Mas todos já sabiam. Aquele seria um inverno rigoroso. E pensando bem, não seria a primeira vez. Tinha encarado temperaturas piores. Mas aquela estação seria diferente. Faltava a presença dele. Isso fazia toda a diferença.
Roupas e cobertores aqueciam o seu corpo. Mas o calor da pele dele aquecia a sua alma. E ali, estava sozinha na madrugada. Na escuridão de seu quarto. Onde o tempo parecia parar. Ouvindo sua ofegante respiração. Então, surgiam os fantasmas das horas. A solidão e o silêncio. As lembranças e a saudade. Aquele imenso vazio.
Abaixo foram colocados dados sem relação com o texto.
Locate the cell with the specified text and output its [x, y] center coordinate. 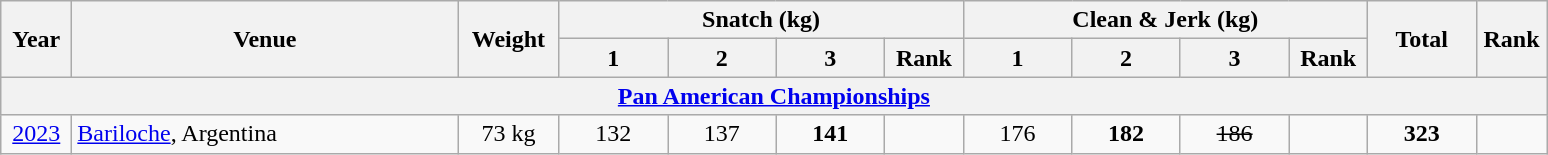
Weight [508, 39]
141 [830, 134]
73 kg [508, 134]
Venue [265, 39]
132 [614, 134]
Clean & Jerk (kg) [1165, 20]
186 [1234, 134]
323 [1422, 134]
176 [1018, 134]
137 [722, 134]
Bariloche, Argentina [265, 134]
Total [1422, 39]
2023 [36, 134]
Year [36, 39]
Snatch (kg) [761, 20]
182 [1126, 134]
Pan American Championships [774, 96]
Locate the cell with the specified text and output its [X, Y] center coordinate. 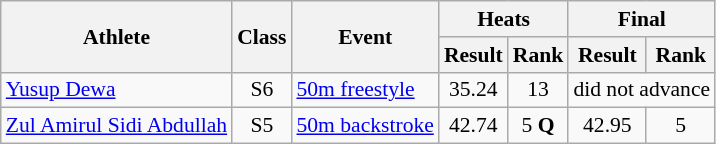
did not advance [642, 90]
Class [262, 36]
Yusup Dewa [116, 90]
42.95 [607, 126]
S5 [262, 126]
50m freestyle [364, 90]
5 Q [538, 126]
Event [364, 36]
5 [680, 126]
13 [538, 90]
S6 [262, 90]
50m backstroke [364, 126]
35.24 [474, 90]
Final [642, 19]
Zul Amirul Sidi Abdullah [116, 126]
Heats [504, 19]
42.74 [474, 126]
Athlete [116, 36]
Find where the given text appears and provide that cell's center as (x, y) coordinate. 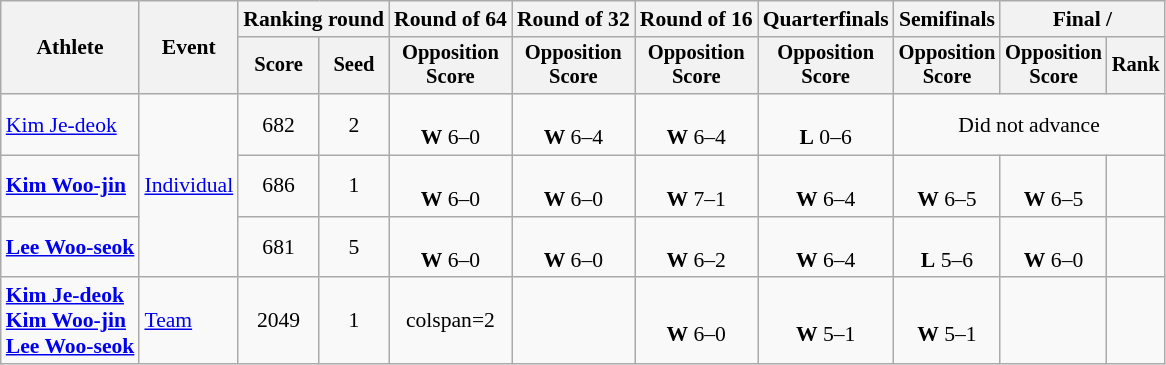
Quarterfinals (826, 19)
Seed (354, 66)
Kim Je-deokKim Woo-jinLee Woo-seok (70, 322)
Score (278, 66)
2049 (278, 322)
L 0–6 (826, 124)
W 7–1 (696, 186)
Individual (188, 186)
colspan=2 (450, 322)
Athlete (70, 48)
Semifinals (948, 19)
5 (354, 248)
Team (188, 322)
L 5–6 (948, 248)
Round of 32 (574, 19)
Rank (1136, 66)
Kim Woo-jin (70, 186)
682 (278, 124)
Round of 16 (696, 19)
Event (188, 48)
Kim Je-deok (70, 124)
Ranking round (314, 19)
Round of 64 (450, 19)
W 6–2 (696, 248)
2 (354, 124)
Lee Woo-seok (70, 248)
Did not advance (1030, 124)
Final / (1082, 19)
681 (278, 248)
686 (278, 186)
From the cell containing the given text, extract its center point as (X, Y) coordinate. 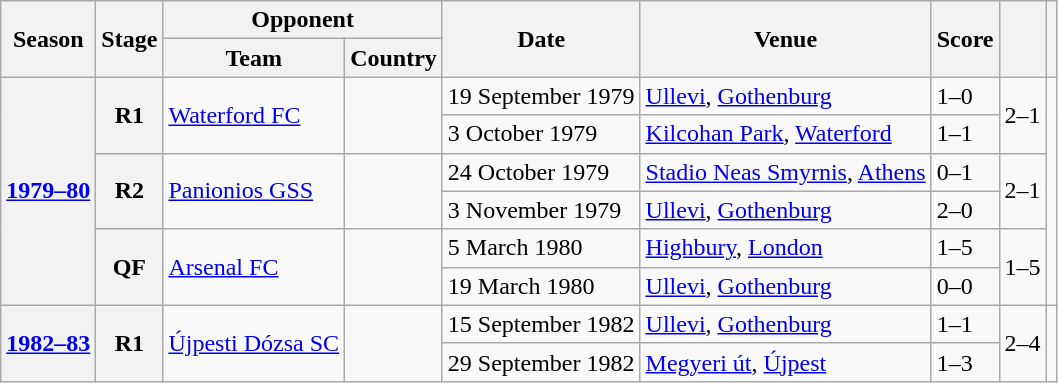
Highbury, London (786, 248)
Date (541, 39)
Kilcohan Park, Waterford (786, 134)
Opponent (302, 20)
3 October 1979 (541, 134)
1982–83 (48, 343)
Venue (786, 39)
0–1 (965, 172)
Stage (130, 39)
5 March 1980 (541, 248)
Panionios GSS (254, 191)
Újpesti Dózsa SC (254, 343)
1–3 (965, 362)
Team (254, 58)
R2 (130, 191)
19 September 1979 (541, 96)
0–0 (965, 286)
1979–80 (48, 191)
1–0 (965, 96)
19 March 1980 (541, 286)
29 September 1982 (541, 362)
Waterford FC (254, 115)
Season (48, 39)
Country (394, 58)
Arsenal FC (254, 267)
Stadio Neas Smyrnis, Athens (786, 172)
Megyeri út, Újpest (786, 362)
24 October 1979 (541, 172)
QF (130, 267)
3 November 1979 (541, 210)
15 September 1982 (541, 324)
Score (965, 39)
2–0 (965, 210)
2–4 (1022, 343)
For the text-containing cell, return its midpoint in (X, Y) coordinate format. 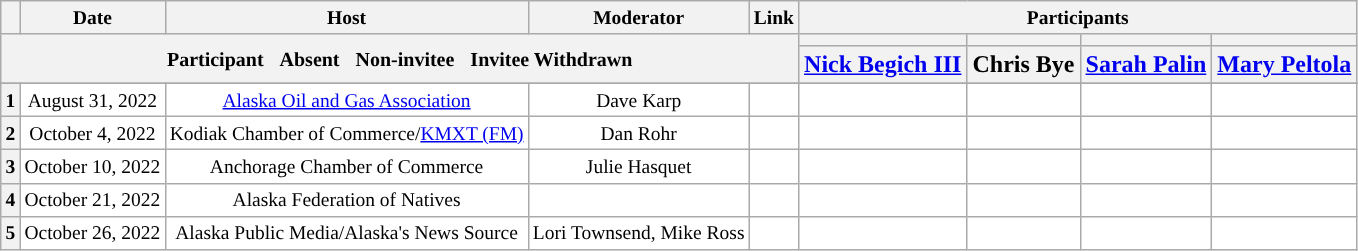
Date (92, 18)
5 (10, 232)
Anchorage Chamber of Commerce (346, 166)
Host (346, 18)
October 26, 2022 (92, 232)
Alaska Federation of Natives (346, 200)
Julie Hasquet (638, 166)
August 31, 2022 (92, 100)
Participants (1078, 18)
Link (774, 18)
Participant Absent Non-invitee Invitee Withdrawn (400, 58)
Dave Karp (638, 100)
1 (10, 100)
4 (10, 200)
3 (10, 166)
Dan Rohr (638, 132)
October 4, 2022 (92, 132)
Chris Bye (1024, 64)
Mary Peltola (1284, 64)
Alaska Public Media/Alaska's News Source (346, 232)
Nick Begich III (883, 64)
October 10, 2022 (92, 166)
Alaska Oil and Gas Association (346, 100)
Sarah Palin (1146, 64)
2 (10, 132)
Kodiak Chamber of Commerce/KMXT (FM) (346, 132)
Lori Townsend, Mike Ross (638, 232)
October 21, 2022 (92, 200)
Moderator (638, 18)
Locate the cell with the specified text and output its [X, Y] center coordinate. 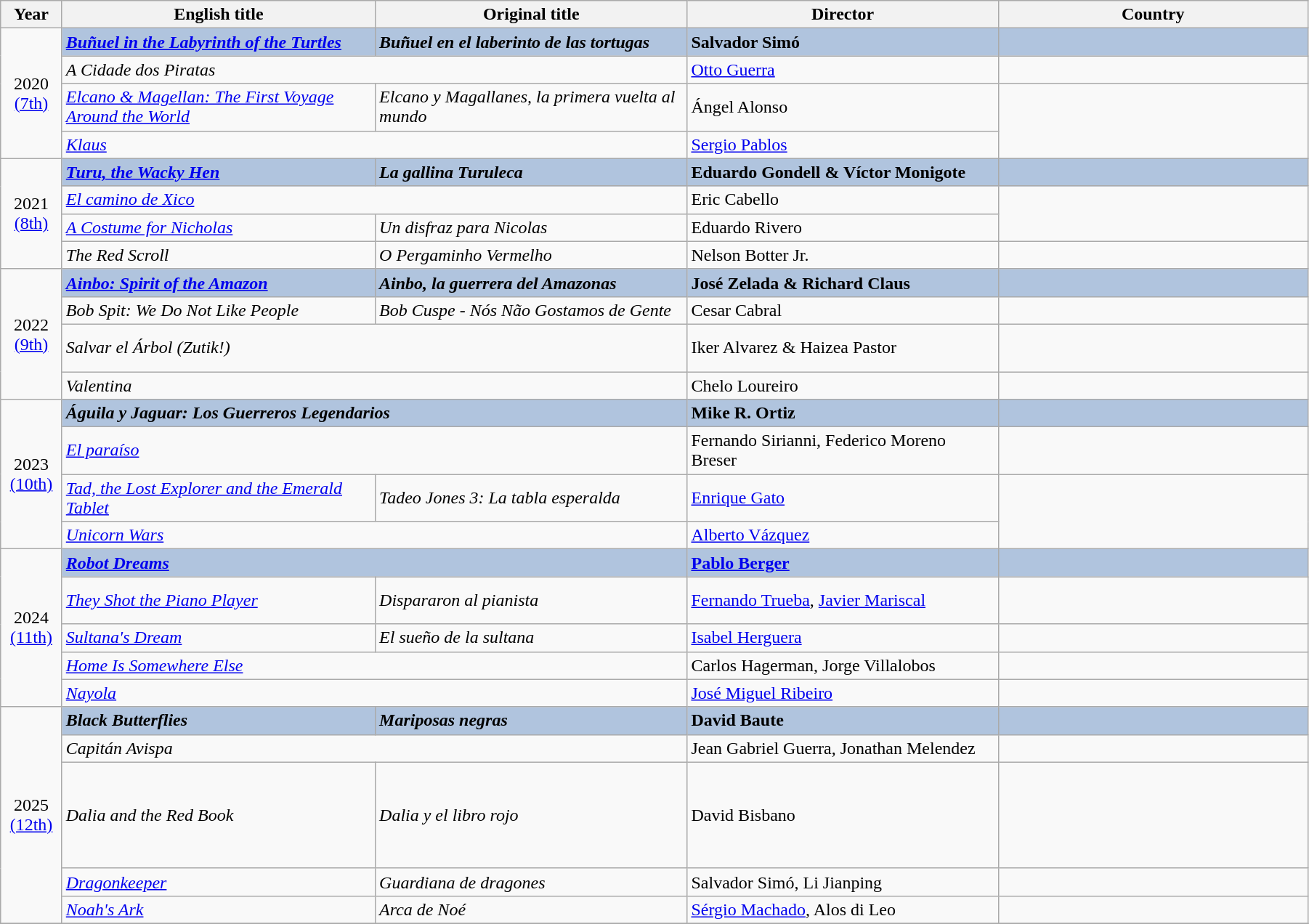
Valentina [375, 386]
Iker Alvarez & Haizea Pastor [843, 347]
Tadeo Jones 3: La tabla esperalda [532, 498]
Jean Gabriel Guerra, Jonathan Melendez [843, 748]
O Pergaminho Vermelho [532, 255]
Enrique Gato [843, 498]
Ainbo: Spirit of the Amazon [218, 283]
Salvador Simó, Li Jianping [843, 882]
Sergio Pablos [843, 145]
Elcano y Magallanes, la primera vuelta al mundo [532, 108]
2022(9th) [31, 334]
Eduardo Gondell & Víctor Monigote [843, 172]
Eric Cabello [843, 200]
Klaus [375, 145]
Dalia and the Red Book [218, 815]
Director [843, 15]
2024(11th) [31, 628]
Elcano & Magellan: The First Voyage Around the World [218, 108]
Otto Guerra [843, 70]
El camino de Xico [375, 200]
Cesar Cabral [843, 310]
Mike R. Ortiz [843, 413]
2020(7th) [31, 93]
Nelson Botter Jr. [843, 255]
They Shot the Piano Player [218, 600]
Fernando Sirianni, Federico Moreno Breser [843, 450]
A Cidade dos Piratas [375, 70]
Turu, the Wacky Hen [218, 172]
Sérgio Machado, Alos di Leo [843, 909]
2023(10th) [31, 474]
Country [1153, 15]
El sueño de la sultana [532, 638]
Original title [532, 15]
Dalia y el libro rojo [532, 815]
Bob Cuspe - Nós Não Gostamos de Gente [532, 310]
2025(12th) [31, 815]
2021(8th) [31, 214]
Sultana's Dream [218, 638]
Salvador Simó [843, 42]
Bob Spit: We Do Not Like People [218, 310]
Robot Dreams [375, 563]
Chelo Loureiro [843, 386]
Tad, the Lost Explorer and the Emerald Tablet [218, 498]
Guardiana de dragones [532, 882]
Alberto Vázquez [843, 535]
Buñuel en el laberinto de las tortugas [532, 42]
Ángel Alonso [843, 108]
Black Butterflies [218, 721]
Mariposas negras [532, 721]
Noah's Ark [218, 909]
Águila y Jaguar: Los Guerreros Legendarios [375, 413]
Year [31, 15]
Home Is Somewhere Else [375, 665]
David Bisbano [843, 815]
José Zelada & Richard Claus [843, 283]
José Miguel Ribeiro [843, 693]
Arca de Noé [532, 909]
Isabel Herguera [843, 638]
Buñuel in the Labyrinth of the Turtles [218, 42]
The Red Scroll [218, 255]
A Costume for Nicholas [218, 227]
Eduardo Rivero [843, 227]
Pablo Berger [843, 563]
Dispararon al pianista [532, 600]
El paraíso [375, 450]
La gallina Turuleca [532, 172]
Unicorn Wars [375, 535]
Capitán Avispa [375, 748]
Salvar el Árbol (Zutik!) [375, 347]
Dragonkeeper [218, 882]
Nayola [375, 693]
Un disfraz para Nicolas [532, 227]
David Baute [843, 721]
Ainbo, la guerrera del Amazonas [532, 283]
Fernando Trueba, Javier Mariscal [843, 600]
Carlos Hagerman, Jorge Villalobos [843, 665]
English title [218, 15]
Identify which cell holds the provided text, then report its [x, y] central coordinate. 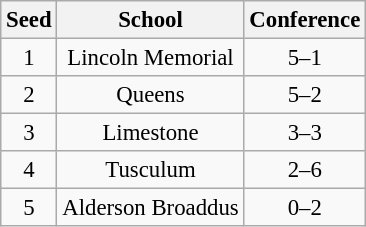
Conference [305, 20]
5 [29, 208]
Alderson Broaddus [150, 208]
School [150, 20]
5–1 [305, 58]
3 [29, 133]
Limestone [150, 133]
2 [29, 95]
3–3 [305, 133]
Queens [150, 95]
Tusculum [150, 170]
Lincoln Memorial [150, 58]
1 [29, 58]
2–6 [305, 170]
Seed [29, 20]
5–2 [305, 95]
0–2 [305, 208]
4 [29, 170]
Scan for the cell matching the given text and deliver its (X, Y) coordinate at center. 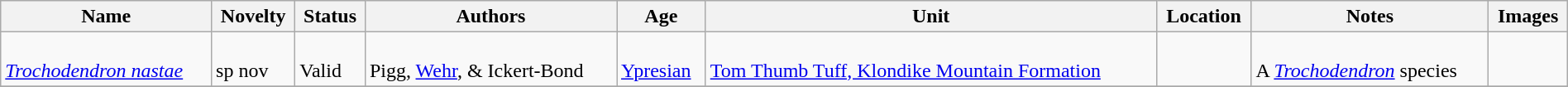
Ypresian (662, 60)
Name (106, 17)
Notes (1370, 17)
Valid (331, 60)
Status (331, 17)
A Trochodendron species (1370, 60)
Age (662, 17)
Tom Thumb Tuff, Klondike Mountain Formation (931, 60)
Authors (490, 17)
Pigg, Wehr, & Ickert-Bond (490, 60)
Images (1528, 17)
Unit (931, 17)
Location (1204, 17)
Trochodendron nastae (106, 60)
Novelty (253, 17)
sp nov (253, 60)
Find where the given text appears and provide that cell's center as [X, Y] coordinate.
Por alguns instantes, cerrava os lábios. Em um grito calado de indignação. Se pelo menos, fosse Deus. E pudesse voltar no tempo. Curaria o seu grande amor, com um beijo divino. E teriam de volta a sua vida e sonhos. Mas nada podia fazer. Apenas provar o gosto amargo da realidade. No anonimato das dores de um coração despedaçado.
Desapareceu, encolhida debaixo dos cobertores. Lá fora, chovia torrencialmente. E os grossos pingos escorriam pela janela. Como as lágrimas mornas que deslizavam sobre o seu rosto.